Collected data:
***

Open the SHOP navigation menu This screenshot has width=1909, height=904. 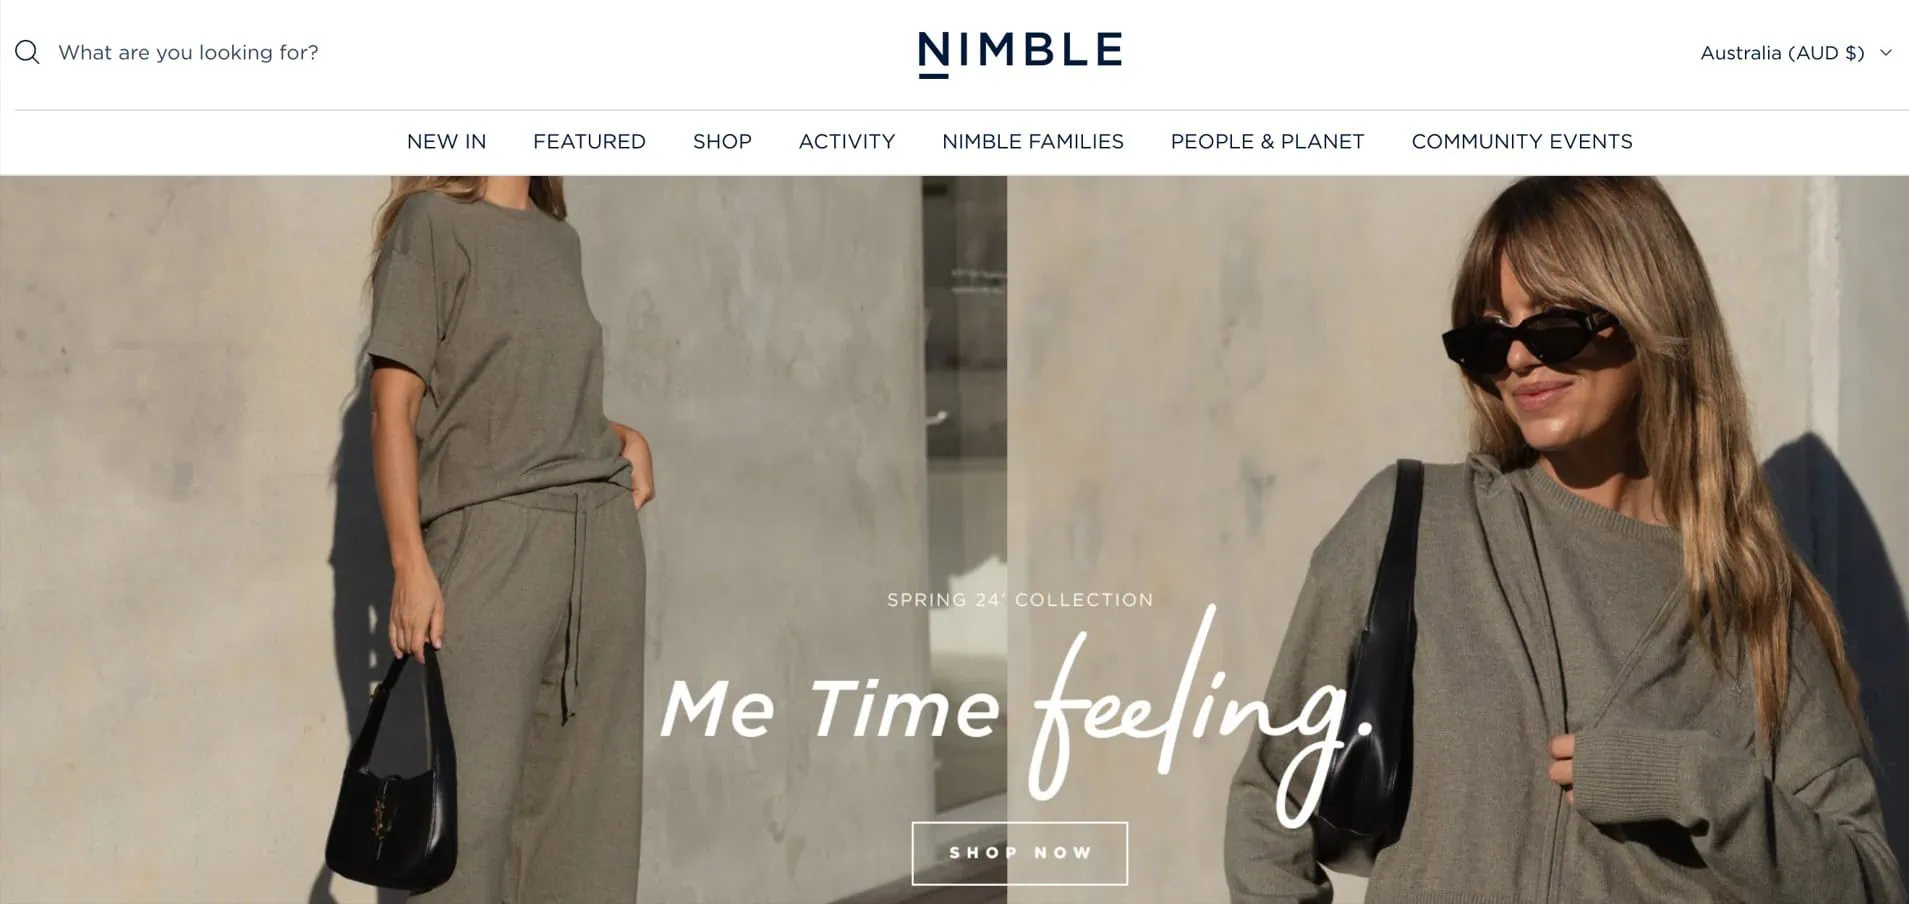tap(722, 142)
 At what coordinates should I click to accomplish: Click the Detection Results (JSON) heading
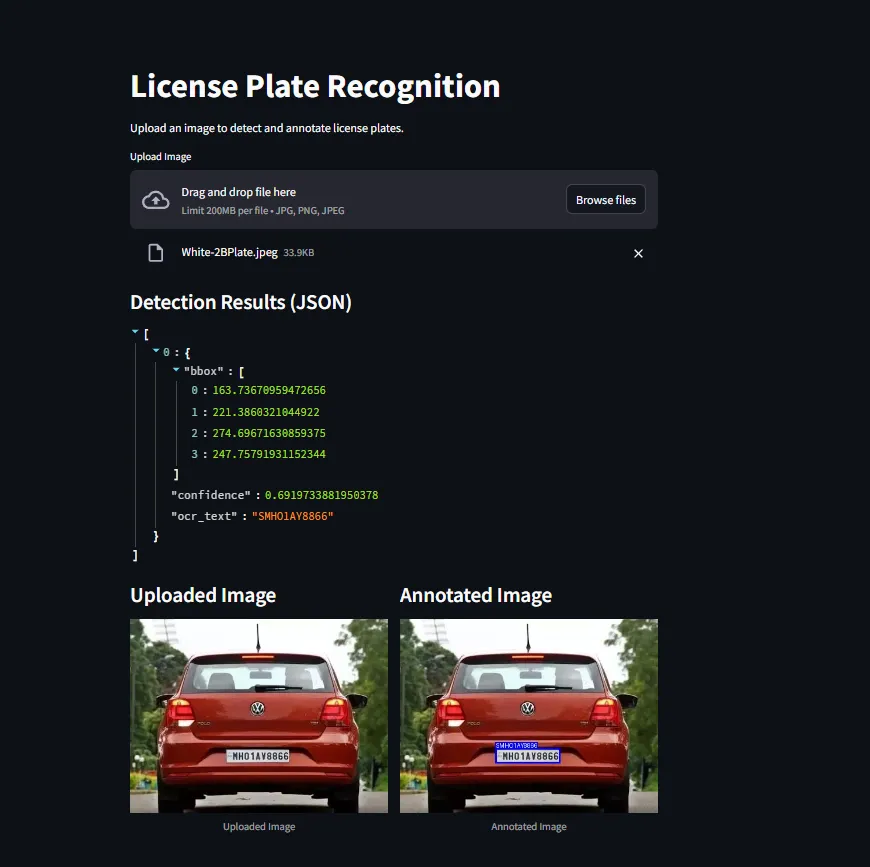(x=241, y=302)
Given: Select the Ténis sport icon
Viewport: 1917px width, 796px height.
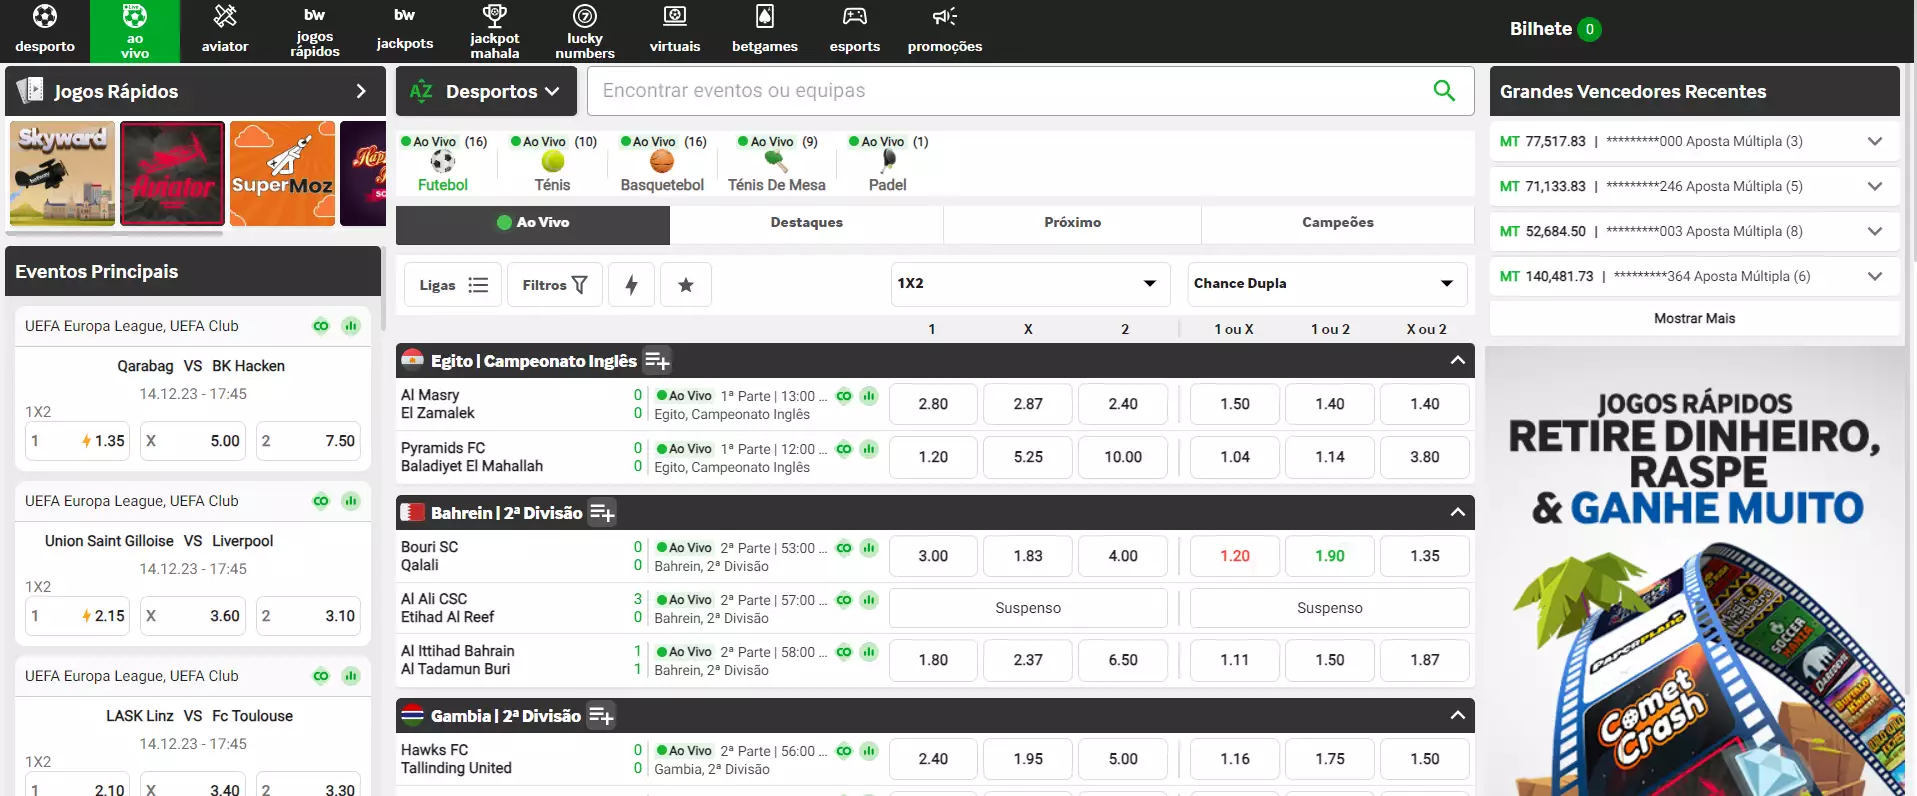Looking at the screenshot, I should (552, 163).
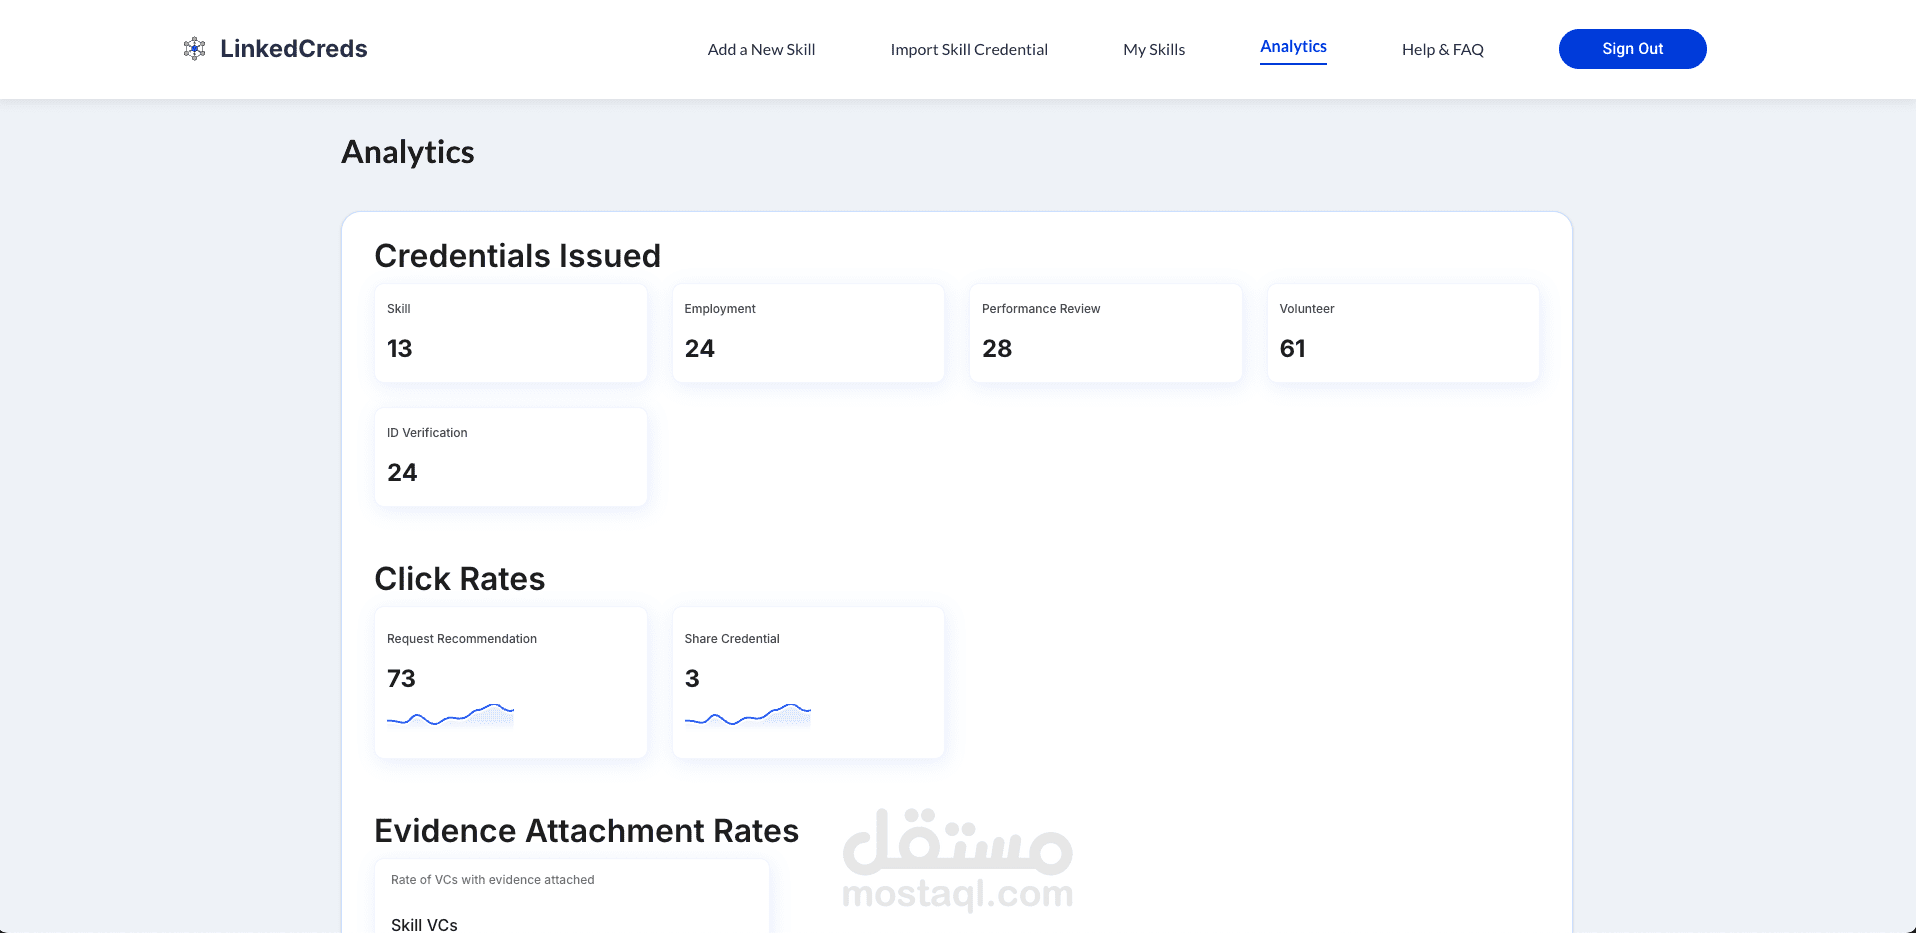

***

» **WORK REQUEST**
The line containing "Given: Select the Ténis sport icon" and every line after it, through the end of the records, are what you should retype exactly. Do not include the pictures.

» **TASK OUTPUT**
Given: Select the Ténis sport icon
Viewport: 1917px width, 796px height.
Looking at the screenshot, I should (552, 163).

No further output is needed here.